Valletta Cup
- Countries: Malta
- Administrator: Malta Cricket Association
- Format: Twenty20 International, Women's Twenty20 International
- First edition: 2019
- Latest edition: 2024
- Current trophy holder: Isle of Man

= Valletta Cup =

The Valletta Cup is a recurring Twenty20 International cricket tournament for associate members of the International Cricket Council in Europe. It is organised by the Malta Cricket Association, with the format being round-robin matches followed by a final; all matches are played at the Marsa Sports Club in Marsa, Malta. The first edition was held in 2019.

==2019==

The 2019 Valletta Cup was held between 17 and 20 October 2019. Four teams were involved: Malta, the Czech Republic, Iceland and a Hungary XI. Only matches played between Malta and the Czech Republic had official Twenty20 International (T20I) status. Czech Republic beat the Hungarian XI in the final.

==2021==

The 2021 tournament was held between 21 and 24 October 2021. The four teams were Malta, Bulgaria, Gibraltar and Switzerland.
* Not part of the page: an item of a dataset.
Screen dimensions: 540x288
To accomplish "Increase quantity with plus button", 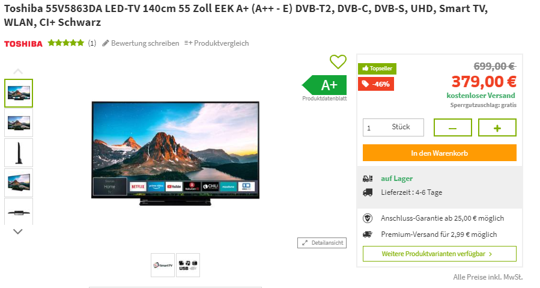I will click(497, 127).
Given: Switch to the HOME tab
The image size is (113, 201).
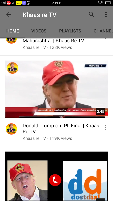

Malta defeated Switzerland in the final, while Bulgaria defeated Gibraltar in the third-place playoff.

==2022==

In 2022, the competition was expanded to six teams: Malta, Bulgaria, Czech Republic, Gibraltar, Hungary and Romania. It was held between 10 and 15 May 2022, and Romania defeated Malta in the final.

==2023==

In 2023, the tournament was contested by Malta, France, Luxembourg, Romania and Switzerland between 12 and 16 July. Switzerland won all of their matches in the round-robin stage before defeating Malta in the final.

==2024==
In 2024 the tournament was contested by women's teams for the first time. Malta, Greece, Isle of Man and Serbia were joined by a team from the MCC for the competition held between 21 and 24 August. MCC topped the group stages after winning all their matches but waived their place in the final which was instead contested by second place Isle of Man and third place Greece. Isle of Man won by seven wickets to claim the trophy.